Moreover, the ongoing data revolution is causing a theory revolution, an increasingly sophisticated approach to learning models from real data. Instead of proposing simplistic equations to model the process of thought, theorists now use massive existing databases, satisfying no known equations, as sophisticated models of what the brain deals with and how it processes information. At the MSRI/RNI workshop, mathematicians discussed several such new data-driven models. Extrapolating only slightly, Carnegie Mellon University's Michael Lewicki showed how the hierarchical structures in visual patterns could be learned automatically from visual data, by statistical learning algorithms.6 Going further, Stuart Geman of Brown University presented a model in which partial synchrony of neural firing could create grammatical groupings, as in the syntax of language. At what one might call the high end of theorizing, Jeff Hawkins, the director of the RNI, presented a general framework for the computations of the brain, entitled "How the Cortex Works."7 It may well be possible soon, even for models as ambitious as Hawkins', to devise experimental tests for their key ideas.
AND COMING TOGETHER
Awareness of opportunities of high-throughput data is now driving both new theory and new experiment. This gives new common ground between theory and experiment; the way is ready for fruitful exchanges, erasing the past history of division and indifference. We should now vigorously encourage such exchanges. But this requires effort.

- Exercise data -
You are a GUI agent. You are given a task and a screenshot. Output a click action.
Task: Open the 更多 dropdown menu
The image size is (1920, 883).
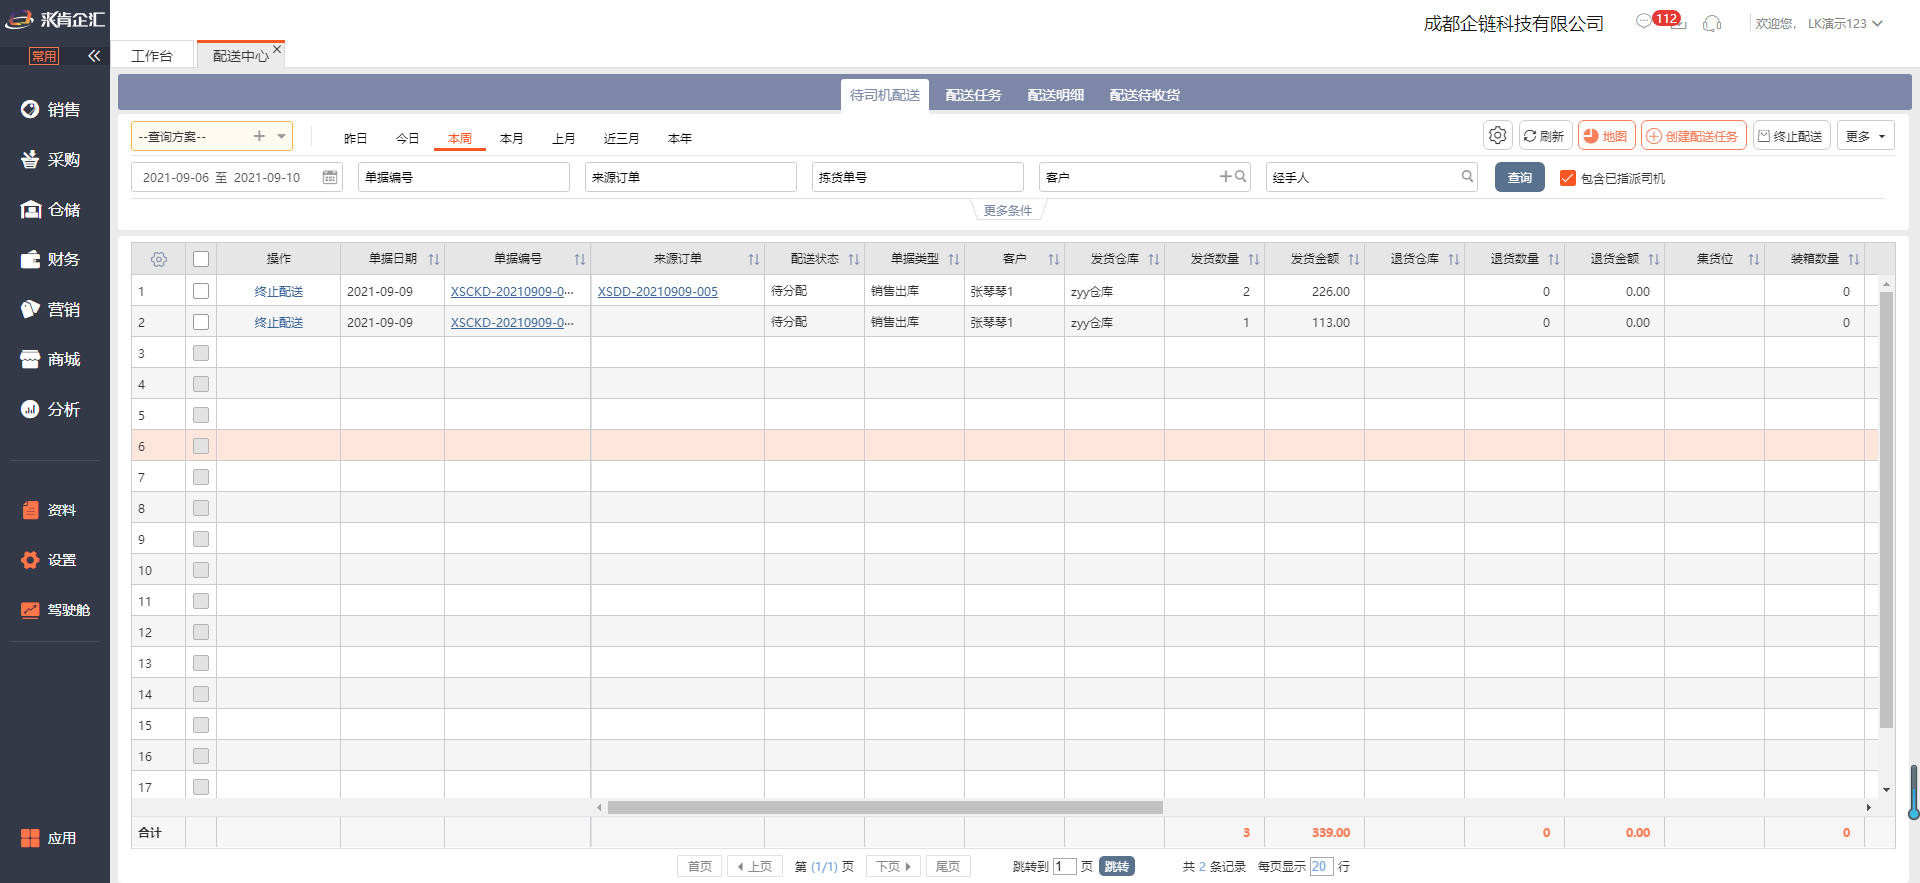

- Assignment 1 -
Quote the brain-modeling passage word for word, starting with "AND COMING TOGETHER" and going on through "this requires effort.".
- Assignment 2 -
List every person the brain-modeling passage mentions by name.

- Your solution 1 -
AND COMING TOGETHER
Awareness of opportunities of high-throughput data is now driving both new theory and new experiment. This gives new common ground between theory and experiment; the way is ready for fruitful exchanges, erasing the past history of division and indifference. We should now vigorously encourage such exchanges. But this requires effort.

- Your solution 2 -
Michael Lewicki
Stuart Geman
Jeff Hawkins